To our knowledge, this is the first study to provide direct evidence for the induction of a persistent antigen-specific germinal centre B cell response after vaccination in humans. Dynamics of germinal centre B cell responses vary widely depending on the model system in which they are studied, although the most active period of the response usually occurs over the course of a few weeks. Primary alum-adjuvanted protein immunization of mice typically leads to germinal centre responses that peak 1–2 weeks after immunization and contract at least 10-fold within 5–7 weeks24,25,26. Germinal centre responses induced by immunization with more robust adjuvants such as sheep red blood cells, complete Freund’s adjuvant or saponin-based adjuvants tend to peak slightly later, at 2–4 weeks after vaccination, and can persist at low frequencies for several months27,28,29,30,31,32,33. Although studies of extended durability are rare, antigen-specific germinal centre B cells have been found to persist for at least one year, albeit at very low levels28,30. In this study, we show SARS-CoV-2 mRNA vaccine-induced germinal centre B cells are maintained at or near peak frequencies for at least 12 weeks after secondary immunization.

The persistence of S-binding germinal centre B cells and plasmablasts in draining lymph nodes is a positive indicator for induction of long-lived plasma cell responses25. Future studies will be needed to examine whether mRNA vaccination induces a robust S-specific long-lived plasma cell compartment in the bone marrow. As part of such studies, it will be critical to generate a comprehensive set of monoclonal antibodies derived from plasmablasts and germinal centre B cells isolated from several time points to define the breadth of the B cell response elicited by this vaccine. None of the 14 participants in our study who underwent FNA of draining lymph nodes had a history of SARS-CoV-2 infection. Thus, further comparison of vaccine-induced germinal centre responses from naive and previously infected individuals will be informative. Finally, the work presented here focuses on the B cell component of the germinal centre reaction. A robust T follicular helper response sustains the germinal centre reaction34,35. As such, studies are planned to investigate the magnitude, specificity and durability of the T follicular helper cell response after SARS-CoV-2 mRNA vaccination in humans.

A preliminary observation from our study is the dominance of RBD-targeting clones among responding germinal centre B cells. A more detailed analysis36 of these RBD-binding monoclonal antibodies assessed their in vitro inhibitory capacity against the WA1/2020 D614G strain using an authentic SARS-CoV-2 neutralization assay: five showed high neutralization potency, with 80% neutralization values of less than 100 ng ml−1. For the most part, RBD-binding clones contained few (<3) nonsynonymous nucleotide substitutions in their IGHV genes, which indicates that they originated from recently engaged naive B cells.
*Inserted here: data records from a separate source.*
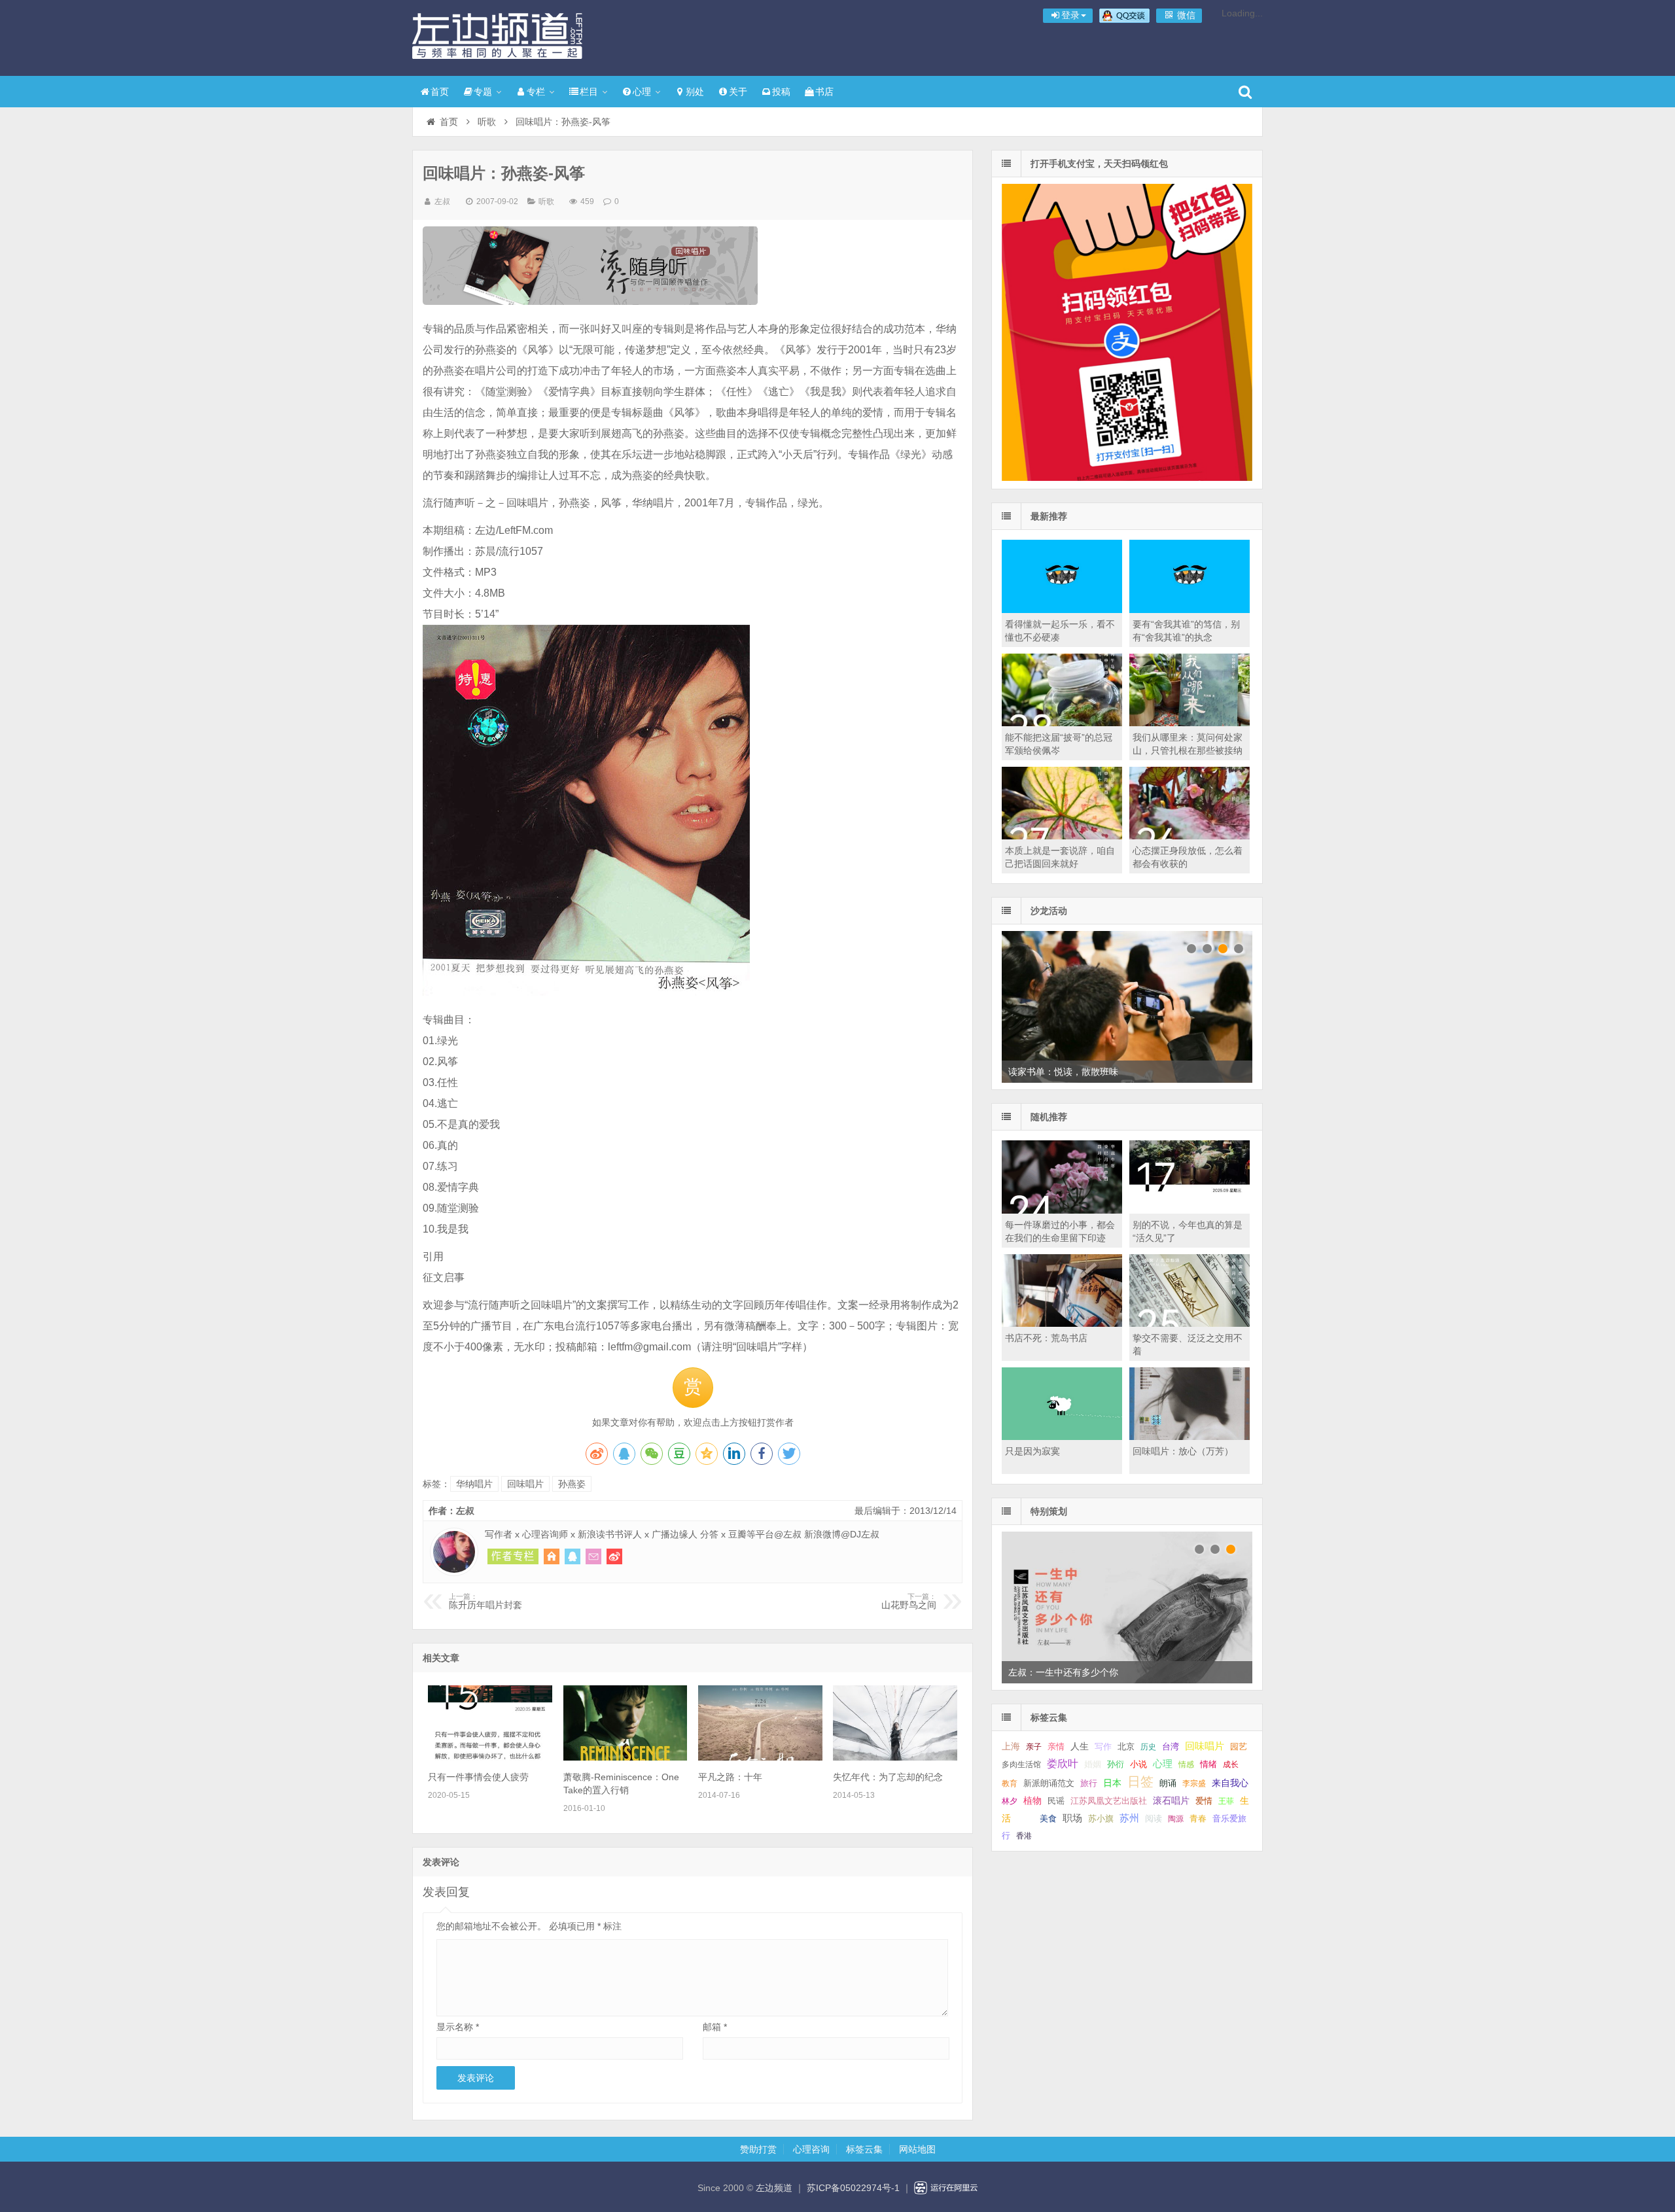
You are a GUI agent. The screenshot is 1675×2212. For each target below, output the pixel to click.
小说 (1138, 1764)
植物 (1032, 1800)
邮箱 (715, 2027)
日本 (1112, 1783)
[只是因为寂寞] (1062, 1436)
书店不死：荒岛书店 (1046, 1338)
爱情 (1203, 1801)
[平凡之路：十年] (760, 1757)
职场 (1072, 1817)
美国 (1025, 1818)
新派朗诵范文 (1048, 1783)
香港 (1024, 1835)
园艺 (1238, 1746)
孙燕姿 (572, 1484)
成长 (1231, 1764)
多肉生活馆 (1021, 1764)
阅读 (1153, 1818)
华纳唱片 (474, 1484)
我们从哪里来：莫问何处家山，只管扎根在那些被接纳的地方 (1188, 750)
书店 (824, 91)
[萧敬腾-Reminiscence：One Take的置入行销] (625, 1757)
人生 (1079, 1746)
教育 (1009, 1783)
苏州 (1129, 1818)
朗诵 (1167, 1783)
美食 (1048, 1818)
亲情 (1056, 1746)
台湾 (1170, 1746)
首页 (440, 91)
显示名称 (457, 2027)
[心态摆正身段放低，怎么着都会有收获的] (1189, 836)
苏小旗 (1101, 1818)
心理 (642, 91)
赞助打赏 (758, 2149)
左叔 (442, 201)
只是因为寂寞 (1032, 1451)
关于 (738, 91)
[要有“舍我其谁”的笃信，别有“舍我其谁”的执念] (1189, 610)
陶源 (1176, 1818)
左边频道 (497, 36)
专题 (483, 91)
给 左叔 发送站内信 (593, 1556)
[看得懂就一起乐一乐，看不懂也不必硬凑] (1062, 610)
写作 (1103, 1746)
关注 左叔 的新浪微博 (614, 1556)
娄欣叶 (1062, 1763)
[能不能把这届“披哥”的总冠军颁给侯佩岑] (1062, 723)
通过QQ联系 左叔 (572, 1556)
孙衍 (1115, 1764)
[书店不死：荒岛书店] (1062, 1323)
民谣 (1056, 1801)
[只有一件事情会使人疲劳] (490, 1757)
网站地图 (917, 2149)
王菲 (1226, 1801)
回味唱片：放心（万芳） (1183, 1451)
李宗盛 (1194, 1783)
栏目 (589, 91)
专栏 (536, 91)
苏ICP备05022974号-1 (853, 2188)
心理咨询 (811, 2149)
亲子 (1034, 1746)
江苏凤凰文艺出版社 (1108, 1801)
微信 (1184, 15)
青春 (1198, 1818)
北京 (1126, 1746)
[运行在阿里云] (946, 2188)
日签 (1140, 1781)
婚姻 (1092, 1764)
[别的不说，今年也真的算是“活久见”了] (1189, 1210)
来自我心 (1230, 1783)
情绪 (1208, 1764)
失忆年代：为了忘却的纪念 (888, 1777)
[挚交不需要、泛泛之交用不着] (1189, 1323)
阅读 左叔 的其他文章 (512, 1556)
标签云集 (864, 2149)
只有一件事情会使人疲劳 (478, 1777)
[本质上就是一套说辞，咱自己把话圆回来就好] (1062, 836)
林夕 (1009, 1801)
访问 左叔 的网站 (551, 1556)
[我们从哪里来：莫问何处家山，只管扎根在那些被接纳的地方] (1189, 723)
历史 (1148, 1746)
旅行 (1088, 1783)
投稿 (781, 91)
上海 (1011, 1746)
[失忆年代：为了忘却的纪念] (895, 1757)
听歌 (487, 121)
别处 (695, 91)
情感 (1186, 1764)
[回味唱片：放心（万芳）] (1189, 1436)
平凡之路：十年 (730, 1777)
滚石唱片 (1171, 1801)
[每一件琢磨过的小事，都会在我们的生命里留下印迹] (1062, 1210)
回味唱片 (525, 1484)
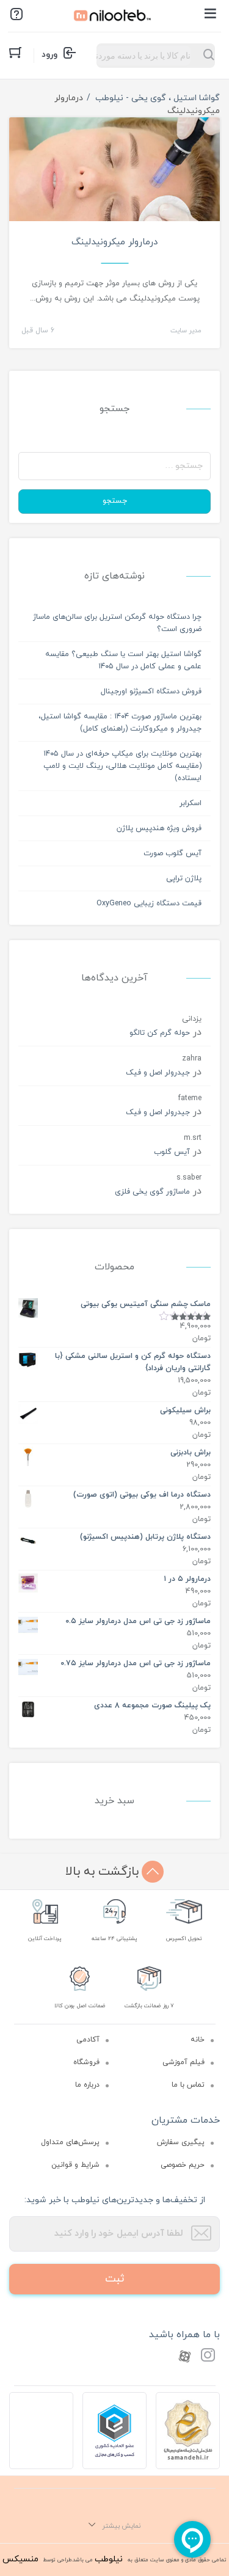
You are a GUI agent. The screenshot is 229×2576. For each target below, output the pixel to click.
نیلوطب (109, 2559)
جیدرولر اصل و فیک (158, 1072)
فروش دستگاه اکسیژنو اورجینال (151, 691)
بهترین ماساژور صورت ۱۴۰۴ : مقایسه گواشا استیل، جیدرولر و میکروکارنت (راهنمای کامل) (120, 722)
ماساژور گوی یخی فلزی (152, 1191)
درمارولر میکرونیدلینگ (114, 242)
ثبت (115, 2278)
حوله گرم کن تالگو (159, 1032)
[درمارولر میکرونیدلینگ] (114, 186)
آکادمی (88, 2040)
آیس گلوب (172, 1152)
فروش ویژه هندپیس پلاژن (159, 828)
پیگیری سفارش (181, 2142)
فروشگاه (86, 2062)
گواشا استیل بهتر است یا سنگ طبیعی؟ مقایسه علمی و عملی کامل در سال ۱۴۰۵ (123, 660)
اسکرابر (191, 803)
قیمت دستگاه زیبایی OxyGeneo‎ (149, 903)
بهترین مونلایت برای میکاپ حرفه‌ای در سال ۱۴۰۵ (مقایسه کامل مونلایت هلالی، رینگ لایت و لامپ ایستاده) (122, 766)
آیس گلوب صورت (173, 853)
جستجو (115, 500)
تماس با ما (188, 2085)
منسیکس (20, 2559)
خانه (198, 2040)
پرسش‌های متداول (70, 2142)
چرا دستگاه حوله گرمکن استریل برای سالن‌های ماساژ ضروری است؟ (117, 623)
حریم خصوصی (183, 2165)
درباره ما (87, 2085)
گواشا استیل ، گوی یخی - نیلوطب (157, 98)
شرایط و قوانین (75, 2165)
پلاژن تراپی (184, 878)
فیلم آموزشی (183, 2062)
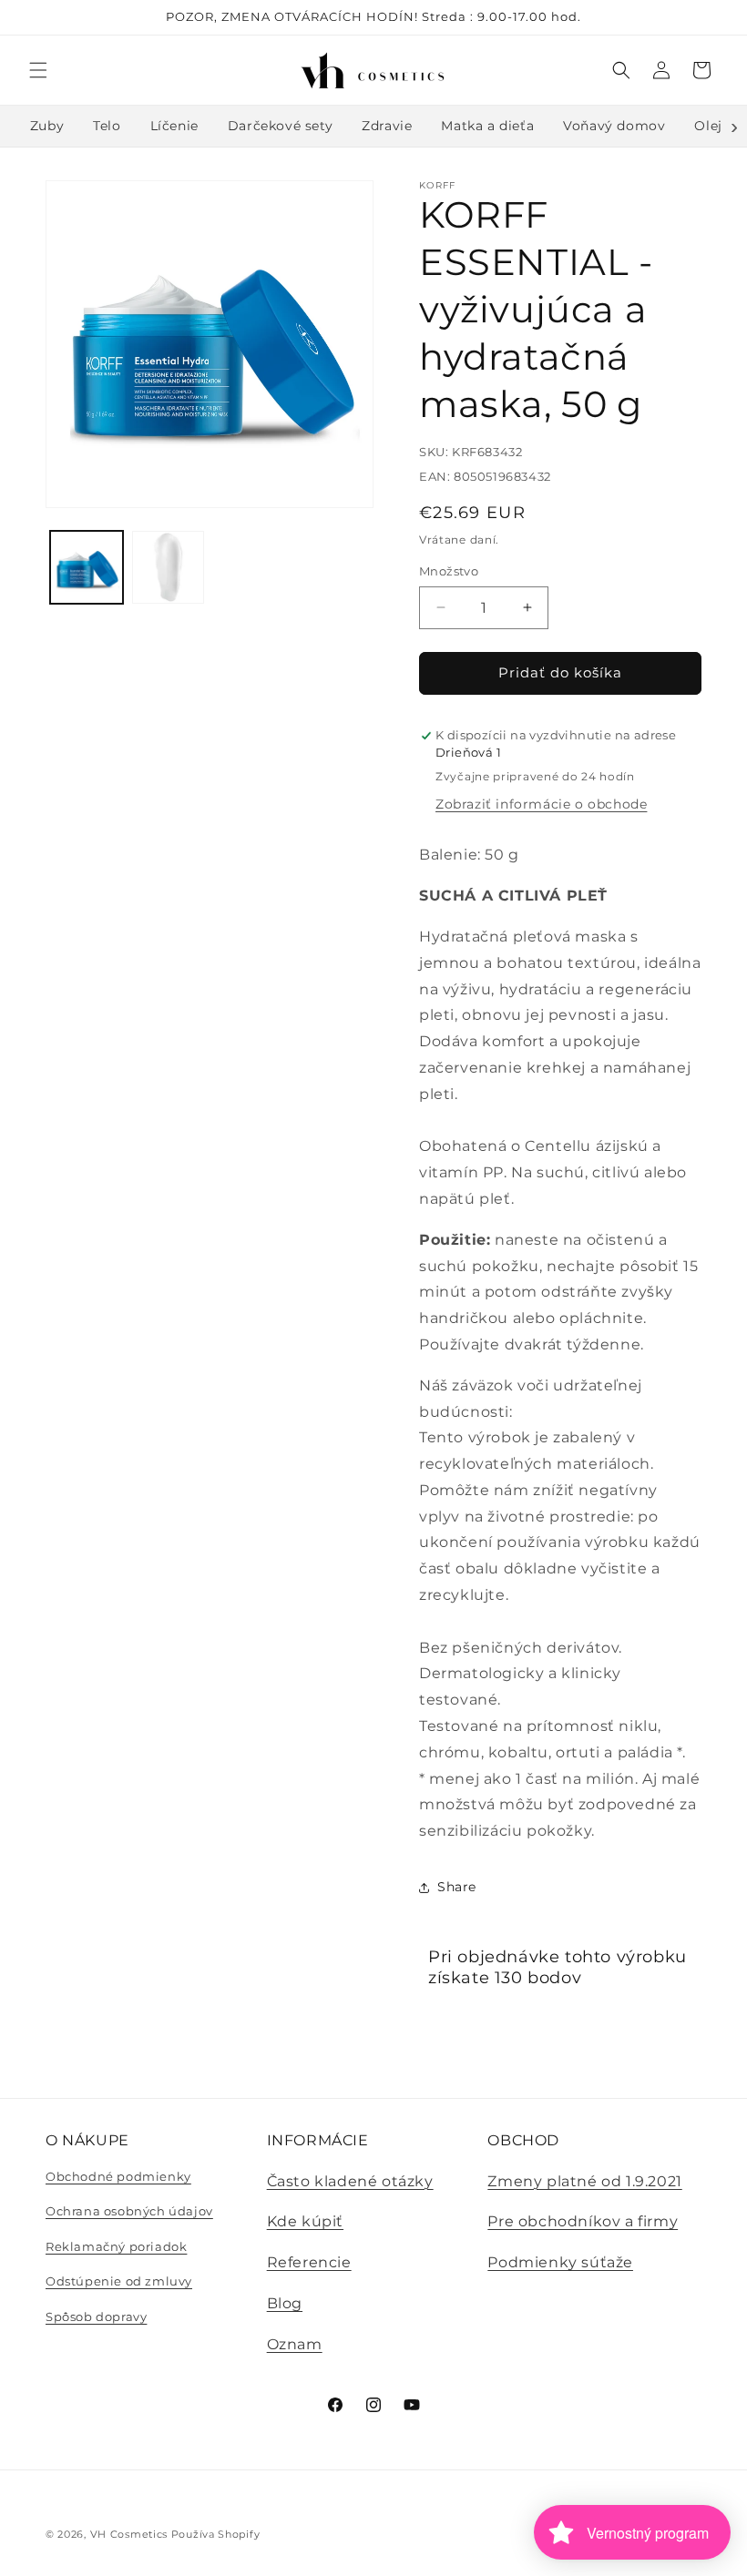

This contrasts with the three cross-reactive germinal centre B cell clones that recognized conserved epitopes within the S proteins of betacoronaviruses. These cross-reactive clones had significantly higher mutation frequencies, which suggests a memory B cell origin. These data are consistent with previous findings from seasonal influenza virus vaccination in humans that show that the germinal centre reaction can engage pre-existing memory B cells directed against conserved epitopes as well as naive clones targeting novel epitopes19. However, these cross-reactive clones were not identified in all individuals and comprised a small fraction of responding B cells, consistent with a similar analysis of SARS-CoV-2 mRNA vaccine-induced plasmablasts37. Overall, our data demonstrate the capacity of SARS-CoV-2 mRNA-based vaccines to induce robust and prolonged germinal centre reactions. The induced germinal centre reaction recruited cross-reactive memory B cells as well as newly engaged clones that target unique epitopes within SARS-CoV-2 S protein. Elicitation of high affinity and durable protective antibody responses is a hallmark of a successful humoral immune response to vaccination. By inducing robust germinal centre reactions, SARS-CoV-2 mRNA-based vaccines are on track for achieving this outcome.

Methods

No statistical methods were used to predetermine sample size.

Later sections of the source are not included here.